An effort backed by the Trump administration to speed up slaughter lines of pigs is facing legal challenges from food workers' unions that argue the new rules will put laborers in danger.

Food policy expert Corby Kummer joined Boston Public Radio Thursday to discuss the new rule, and the workers' safety complaint.

"This makes my blood boil. Already the line speeds, the industrial processing allowed in big meat slaughterhouses is hugely dangerous to workers," said Kummer. "They get mad cow brain disease if they're working on the line slicing open brains of pigs and beef, and they do, and they have progressive neurological diseases, and meat companies just through them out the door and say, 'We don't owe you any disability.'"

The suit challenges the Department of Agriculture's move to eliminate maximum speed guidelines that the agency estimated would provide annual savings in the millions of dollars for large plants. Kummer said this rule expressly throws worker safety out the window in favor of industry benefits.

- Extracted records -

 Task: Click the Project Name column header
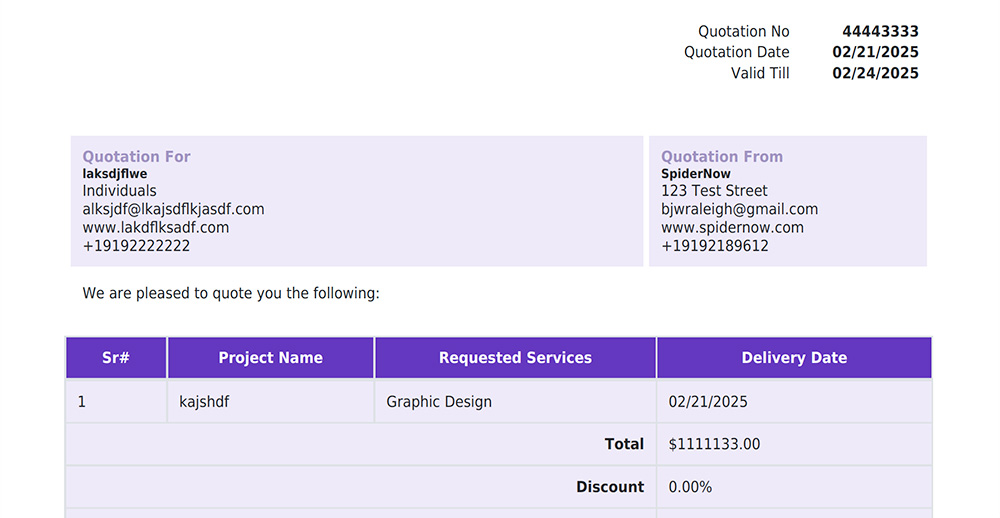click(x=270, y=358)
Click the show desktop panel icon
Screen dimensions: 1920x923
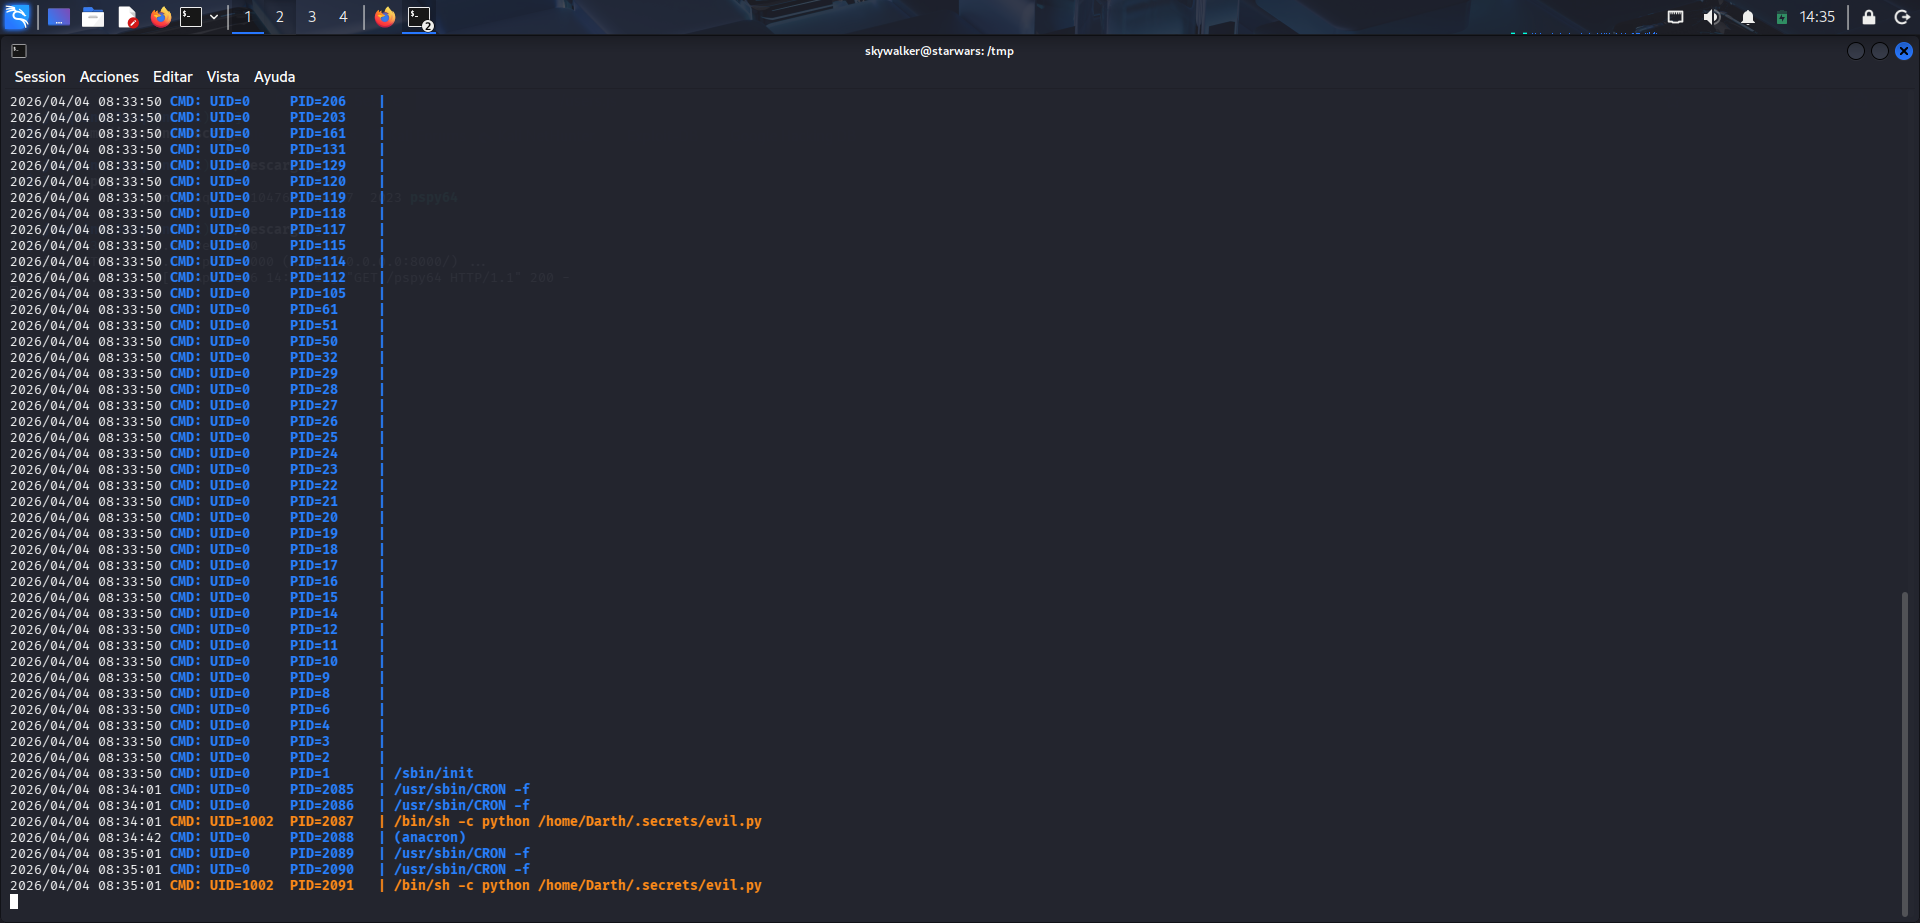tap(59, 17)
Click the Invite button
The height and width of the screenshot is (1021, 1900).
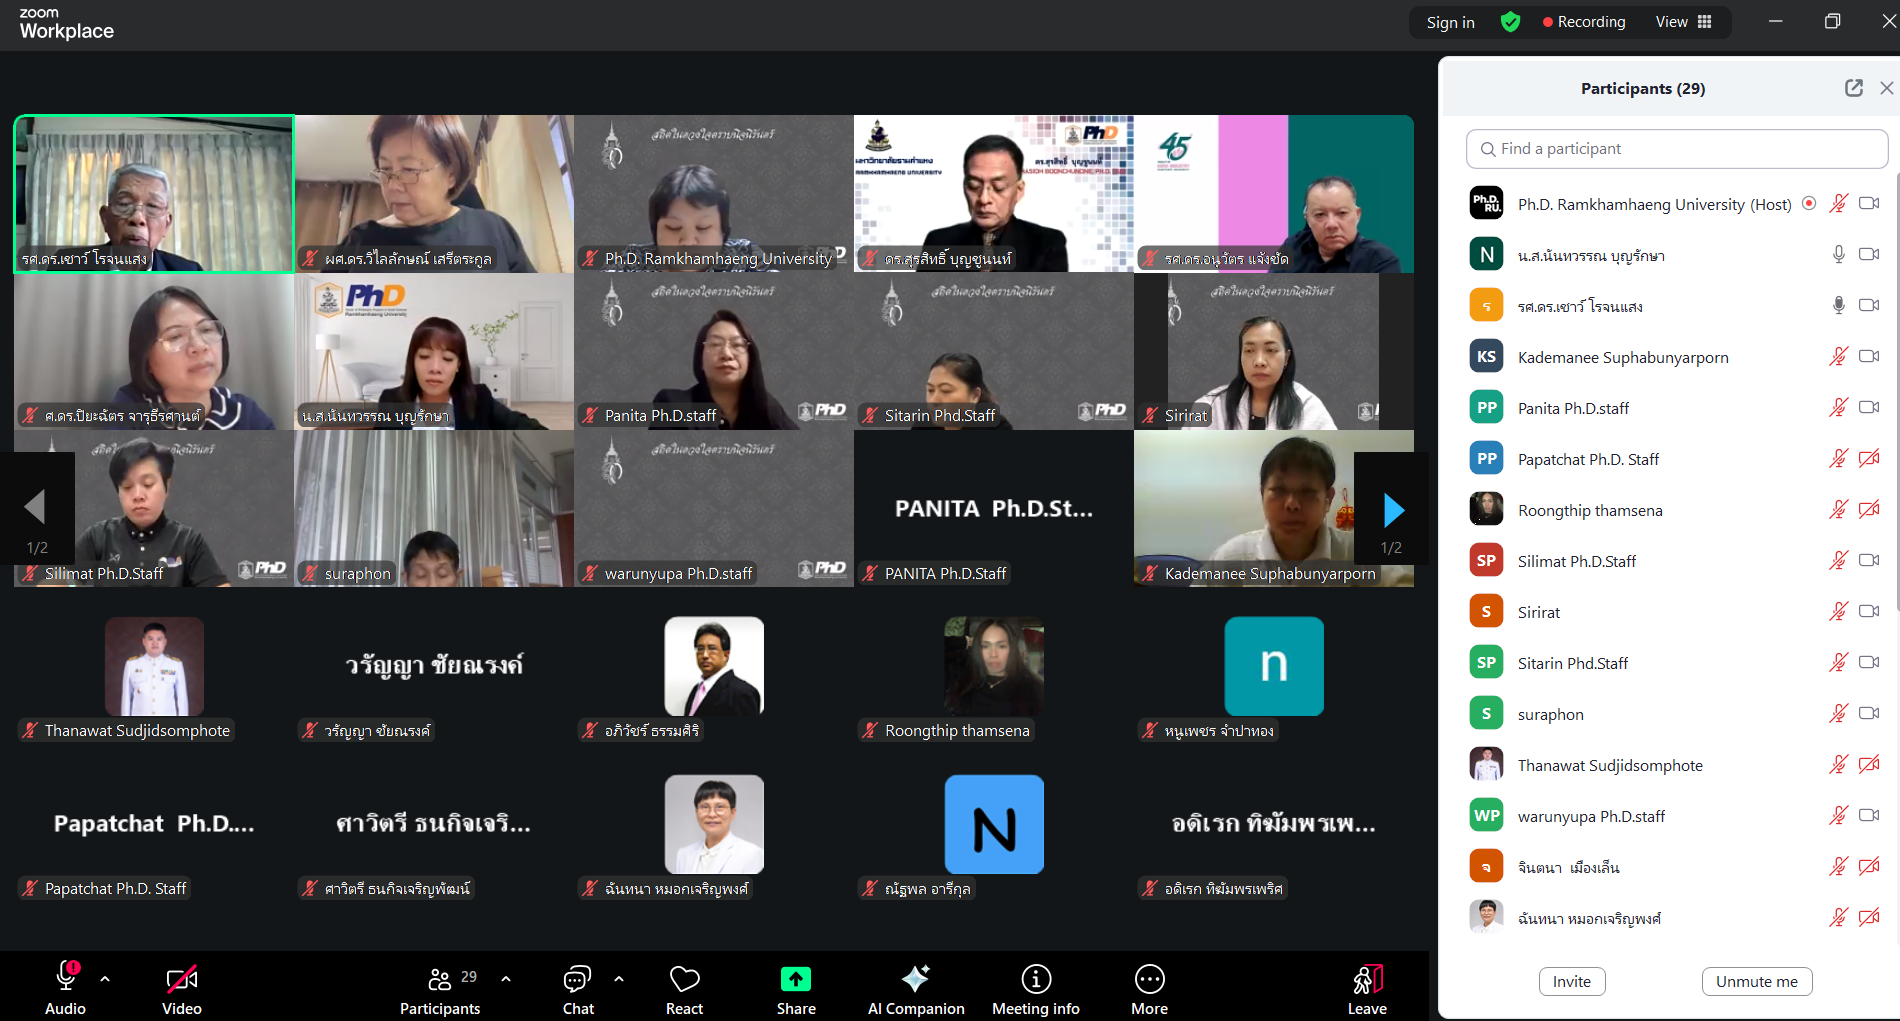point(1571,981)
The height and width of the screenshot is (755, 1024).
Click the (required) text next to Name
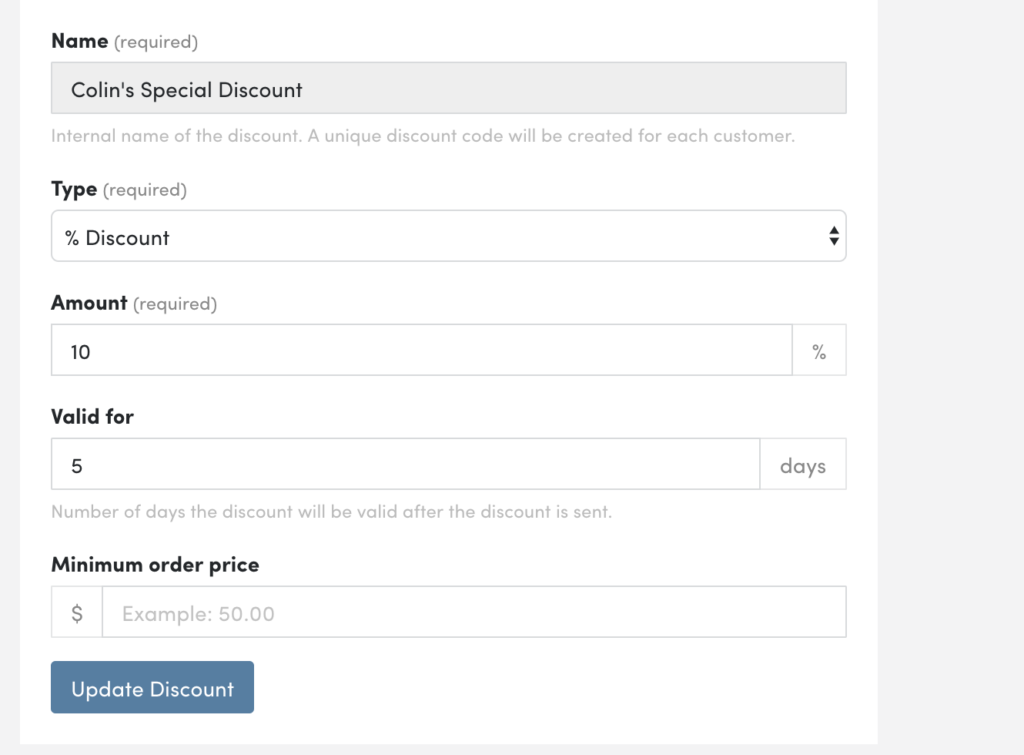point(155,42)

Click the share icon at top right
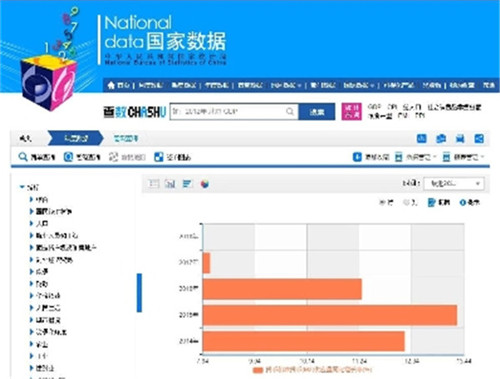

- Work to complete -
According to the article on pig slaughter line speeds, which agency moved to eliminate maximum speed guidelines?

- Completed exercise -
The Department of Agriculture.